Nationalkicker Hasan-Ali Akcakaya Mit deutschem Pass vors gegnerische Tor

Grevenbroich · "Die Hilfsbereitschaft der ,Normalen‘ ist heutzutage sehr gering", sagt Mehmet Akcakaya, "Behördengänge, Job-Vermittlung — überall ist es schwer einen Ansprechpartner zu finden. Es ist einfach keine Zivilcourage da." Die scheint es nur im Sport zu geben.

Mit deutschem Pass vors gegnerische Tor
Foto: privat

Denn da hat sein Sohn Hasan-Ali Akcakaya, der seit seiner Geburt gehörlos ist, seinen Platz gefunden. Und zwar nicht nur in der Offensive, links oder rechts außen im Mittelfeld, sondern auch in der deutschen Fußballnationalmannschaft für Gehörlose.

"Bei den Gehörlosen ist das so, dass sie mit den Augen hören", erklärt Mehmet Akcakaya, "wenn alle bei einem Fußballspiel stehen bleiben, dann ist das Spiel unterbrochen." Und auch, dass es drei Schiedsrichter gibt, die Fahnen statt Pfeifen benutzen, sei eine Besonderheit beim Gehörlosen-Fußball. "Alles andere ist genauso wie bei den hörenden Fußballern", so der Vater.

Im Alter von acht Jahren kickte sich Hasan-Ali Akcakaya in den FC Süd, ehe er zehn Jahre später zum TuS Grevenbroich wechselte und zusätzlich nebenbei noch beim GTSV Essen den Ball balancierte. Nachdem er mit der Mannschaft sechsmal deutscher Meister wurde, wurde er entdeckt. "Seit April spielt er in der deutschen Fußballnationalmannschaft für Gehörlose", sagt Mehmet Akcakaya stolz.

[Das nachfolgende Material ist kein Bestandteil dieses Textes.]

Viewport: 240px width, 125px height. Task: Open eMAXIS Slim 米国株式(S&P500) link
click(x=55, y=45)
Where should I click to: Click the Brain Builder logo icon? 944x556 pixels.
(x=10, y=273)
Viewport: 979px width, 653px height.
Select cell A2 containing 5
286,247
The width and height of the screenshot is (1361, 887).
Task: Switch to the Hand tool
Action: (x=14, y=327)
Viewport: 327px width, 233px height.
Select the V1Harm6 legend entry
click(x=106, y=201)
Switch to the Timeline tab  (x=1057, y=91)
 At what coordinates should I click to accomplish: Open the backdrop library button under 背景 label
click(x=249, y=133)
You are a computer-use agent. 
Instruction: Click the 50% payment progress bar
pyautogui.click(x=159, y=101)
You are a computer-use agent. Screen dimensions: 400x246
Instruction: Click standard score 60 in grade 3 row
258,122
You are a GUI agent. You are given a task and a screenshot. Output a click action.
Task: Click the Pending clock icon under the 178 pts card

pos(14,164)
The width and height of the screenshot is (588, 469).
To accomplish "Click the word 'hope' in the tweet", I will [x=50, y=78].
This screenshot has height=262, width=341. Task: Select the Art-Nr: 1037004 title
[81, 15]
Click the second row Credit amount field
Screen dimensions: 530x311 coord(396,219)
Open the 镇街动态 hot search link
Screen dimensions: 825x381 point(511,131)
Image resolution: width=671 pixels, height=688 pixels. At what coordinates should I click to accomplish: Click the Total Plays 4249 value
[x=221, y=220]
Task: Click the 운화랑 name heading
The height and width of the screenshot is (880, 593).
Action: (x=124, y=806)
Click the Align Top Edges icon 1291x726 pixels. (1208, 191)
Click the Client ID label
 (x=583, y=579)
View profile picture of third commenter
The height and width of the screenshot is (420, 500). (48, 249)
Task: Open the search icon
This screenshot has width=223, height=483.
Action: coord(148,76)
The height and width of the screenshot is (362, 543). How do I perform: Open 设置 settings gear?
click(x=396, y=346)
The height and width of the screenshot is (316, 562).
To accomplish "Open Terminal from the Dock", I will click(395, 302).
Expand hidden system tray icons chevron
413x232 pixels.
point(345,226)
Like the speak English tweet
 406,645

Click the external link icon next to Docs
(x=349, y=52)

Und im Juli ging es für den 25-Jährigen sogar zu den "Deaflympics" im türkischen Samsun, zu der "Olympiade für Gehörlose".

"Er wollte schon immer dort spielen", weiß der Vater, "den deutschen Pass hat er von anderthalb Jahren bekommen. Und die Weltmeisterschaft ist für ihn in Aussicht."

Die hat er sich jetzt nach den "Deaflympics" in Samsun gesichert. "Wir haben den fünften Rang erreicht und uns damit für die nächste Weltmeisterschaft qualifiziert", jubelt Hasan-Ali Akcakaya nach dem Erfolg bei der "Olympiade für Gehörlose". "Jetzt sind meine Ziele für die Zukunft gesund und fit für die Turniere zu sein", sagt er.

Eine spannende Erfahrung war das für den 25-Jährigen. "Alles war eigentlich ganz gut organisiert. Das Hotel und die Infrastruktur vor Ort waren gut. Vieles war neu, wie zum Beispiel das Stadion", berichtet er, "das einzige Negative war der Verkehr. Die Straßen waren überfüllt und die Busse nie pünktlich." Dennoch ist er heile wieder in Grevenbroich angekommen. "Wir haben uns natürlich auch andere Disziplinen angeschaut, als beispielsweise die Bowling-Mannschaft die Gold Medaille geschafft hat", erzählt er, "ansonsten Tischtennis, Tennis, Beachvolleyball. Aber auch nur um unsere deutsche Mannschaft zu unterstützen."

Mehmet Akcakaya selbst ist mit Gehörlosen sehr vertraut. So ist nicht nur sein Sohn gehörlos, sondern auch seine Brüder, die auch schon in der deutschen Nationalmannschaft für Gehörlose gekickt haben. "Wir kommen aus einem Dorf der Hörgeschädigten und Taubstummen", lacht Akcakaya über seine Herkunft.

Die Gebärdensprache sei weltweit bis auf ein paar feine Unterschieden gleich. "Wenn man aber besonders deutlich spricht, dann können sie von den Lippen ablesen", erklärt er und auch gewisse Kinos würden Filme mit Untertitel übertragen — das gäbe es im "Grefi-Kino" zwar nicht, aber allein durch Bilder könne man die Handlung des Filmes verstehen.